◆ REQUIRED ACTION
Write out each record below, word for word.

==== RECORDS PROVIDED ====

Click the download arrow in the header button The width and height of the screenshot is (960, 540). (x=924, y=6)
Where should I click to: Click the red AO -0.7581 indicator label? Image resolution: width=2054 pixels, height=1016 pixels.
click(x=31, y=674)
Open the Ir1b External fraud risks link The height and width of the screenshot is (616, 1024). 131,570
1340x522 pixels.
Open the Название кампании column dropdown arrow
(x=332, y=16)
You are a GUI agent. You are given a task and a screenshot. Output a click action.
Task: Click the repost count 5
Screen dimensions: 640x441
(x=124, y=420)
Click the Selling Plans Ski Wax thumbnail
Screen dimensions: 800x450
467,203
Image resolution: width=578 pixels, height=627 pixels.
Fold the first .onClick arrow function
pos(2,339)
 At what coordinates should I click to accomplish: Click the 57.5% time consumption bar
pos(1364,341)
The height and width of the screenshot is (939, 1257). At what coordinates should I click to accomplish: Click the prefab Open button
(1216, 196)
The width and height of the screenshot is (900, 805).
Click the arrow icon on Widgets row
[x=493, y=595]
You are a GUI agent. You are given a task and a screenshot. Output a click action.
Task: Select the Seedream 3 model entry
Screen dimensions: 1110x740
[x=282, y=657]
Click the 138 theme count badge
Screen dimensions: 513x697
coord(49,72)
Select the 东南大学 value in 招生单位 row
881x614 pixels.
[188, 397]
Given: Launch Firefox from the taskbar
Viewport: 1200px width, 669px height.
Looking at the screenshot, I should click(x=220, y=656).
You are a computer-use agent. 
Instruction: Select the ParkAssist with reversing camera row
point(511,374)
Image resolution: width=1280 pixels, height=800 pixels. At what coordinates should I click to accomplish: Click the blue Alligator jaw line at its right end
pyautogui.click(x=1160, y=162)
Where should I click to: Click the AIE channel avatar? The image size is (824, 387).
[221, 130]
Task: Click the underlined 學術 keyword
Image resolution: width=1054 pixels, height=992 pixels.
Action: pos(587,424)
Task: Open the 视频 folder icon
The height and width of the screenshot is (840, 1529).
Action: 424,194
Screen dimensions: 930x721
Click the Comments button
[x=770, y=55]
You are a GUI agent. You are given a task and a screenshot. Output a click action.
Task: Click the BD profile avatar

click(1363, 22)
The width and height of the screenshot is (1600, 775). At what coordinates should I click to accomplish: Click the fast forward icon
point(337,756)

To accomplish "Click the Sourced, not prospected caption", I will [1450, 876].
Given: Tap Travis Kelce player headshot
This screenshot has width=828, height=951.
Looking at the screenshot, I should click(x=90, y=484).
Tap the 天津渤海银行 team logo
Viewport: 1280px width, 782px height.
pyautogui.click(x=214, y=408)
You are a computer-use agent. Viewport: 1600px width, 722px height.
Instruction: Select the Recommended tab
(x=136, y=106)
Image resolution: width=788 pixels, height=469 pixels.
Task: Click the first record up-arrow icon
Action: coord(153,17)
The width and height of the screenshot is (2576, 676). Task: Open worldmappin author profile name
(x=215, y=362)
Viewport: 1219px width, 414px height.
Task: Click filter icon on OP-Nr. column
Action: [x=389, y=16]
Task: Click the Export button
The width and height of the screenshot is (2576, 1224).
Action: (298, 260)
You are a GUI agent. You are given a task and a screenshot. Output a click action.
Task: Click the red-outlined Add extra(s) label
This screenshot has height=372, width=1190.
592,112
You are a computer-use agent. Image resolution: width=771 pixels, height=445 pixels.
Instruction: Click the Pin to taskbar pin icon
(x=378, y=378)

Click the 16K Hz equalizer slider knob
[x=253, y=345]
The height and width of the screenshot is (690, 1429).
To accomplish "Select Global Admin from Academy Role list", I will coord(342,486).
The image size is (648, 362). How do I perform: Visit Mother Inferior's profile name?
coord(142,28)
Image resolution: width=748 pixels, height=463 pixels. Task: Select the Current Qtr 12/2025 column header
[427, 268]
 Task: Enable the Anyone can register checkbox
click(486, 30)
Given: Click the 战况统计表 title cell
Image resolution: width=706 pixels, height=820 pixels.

====

◆ SOLUTION
Click the download arrow in the header button The width and height of the screenshot is (960, 540). (x=924, y=6)
Where should I click to: Click the red AO -0.7581 indicator label? Image resolution: width=2054 pixels, height=1016 pixels.
click(x=31, y=674)
Open the Ir1b External fraud risks link The height and width of the screenshot is (616, 1024). 131,570
1340x522 pixels.
Open the Название кампании column dropdown arrow
(x=332, y=16)
You are a GUI agent. You are given a task and a screenshot. Output a click action.
Task: Click the repost count 5
Screen dimensions: 640x441
(x=124, y=420)
Click the Selling Plans Ski Wax thumbnail
Screen dimensions: 800x450
467,203
Image resolution: width=578 pixels, height=627 pixels.
Fold the first .onClick arrow function
pos(2,339)
 At what coordinates should I click to accomplish: Click the 57.5% time consumption bar
pos(1364,341)
The height and width of the screenshot is (939, 1257). At what coordinates should I click to accomplish: Click the prefab Open button
(1216, 196)
The width and height of the screenshot is (900, 805).
Click the arrow icon on Widgets row
[x=493, y=595]
You are a GUI agent. You are given a task and a screenshot. Output a click action.
Task: Select the Seedream 3 model entry
Screen dimensions: 1110x740
[x=282, y=657]
Click the 138 theme count badge
Screen dimensions: 513x697
coord(49,72)
Select the 东南大学 value in 招生单位 row
881x614 pixels.
[188, 397]
Given: Launch Firefox from the taskbar
Viewport: 1200px width, 669px height.
Looking at the screenshot, I should click(x=220, y=656).
You are a computer-use agent. 
Instruction: Select the ParkAssist with reversing camera row
point(511,374)
Image resolution: width=1280 pixels, height=800 pixels. At what coordinates should I click to accomplish: Click the blue Alligator jaw line at its right end
pyautogui.click(x=1160, y=162)
Where should I click to: Click the AIE channel avatar? The image size is (824, 387).
[221, 130]
Task: Click the underlined 學術 keyword
Image resolution: width=1054 pixels, height=992 pixels.
Action: pos(587,424)
Task: Open the 视频 folder icon
The height and width of the screenshot is (840, 1529).
Action: 424,194
Screen dimensions: 930x721
Click the Comments button
[x=770, y=55]
You are a GUI agent. You are given a task and a screenshot. Output a click action.
Task: Click the BD profile avatar

click(1363, 22)
The width and height of the screenshot is (1600, 775). At what coordinates should I click to accomplish: Click the fast forward icon
point(337,756)

To accomplish "Click the Sourced, not prospected caption", I will [1450, 876].
Given: Tap Travis Kelce player headshot
This screenshot has width=828, height=951.
Looking at the screenshot, I should click(x=90, y=484).
Tap the 天津渤海银行 team logo
Viewport: 1280px width, 782px height.
pyautogui.click(x=214, y=408)
You are a computer-use agent. Viewport: 1600px width, 722px height.
Instruction: Select the Recommended tab
(x=136, y=106)
Image resolution: width=788 pixels, height=469 pixels.
Task: Click the first record up-arrow icon
Action: coord(153,17)
The width and height of the screenshot is (2576, 676). Task: Open worldmappin author profile name
(x=215, y=362)
Viewport: 1219px width, 414px height.
Task: Click filter icon on OP-Nr. column
Action: [x=389, y=16]
Task: Click the Export button
The width and height of the screenshot is (2576, 1224).
Action: (298, 260)
You are a GUI agent. You are given a task and a screenshot. Output a click action.
Task: Click the red-outlined Add extra(s) label
This screenshot has height=372, width=1190.
592,112
You are a computer-use agent. Image resolution: width=771 pixels, height=445 pixels.
Instruction: Click the Pin to taskbar pin icon
(x=378, y=378)

Click the 16K Hz equalizer slider knob
[x=253, y=345]
The height and width of the screenshot is (690, 1429).
To accomplish "Select Global Admin from Academy Role list", I will coord(342,486).
The image size is (648, 362). How do I perform: Visit Mother Inferior's profile name?
coord(142,28)
Image resolution: width=748 pixels, height=463 pixels. Task: Select the Current Qtr 12/2025 column header
[427, 268]
 Task: Enable the Anyone can register checkbox
click(486, 30)
Given: Click the 战况统计表 title cell
Image resolution: width=706 pixels, height=820 pixels.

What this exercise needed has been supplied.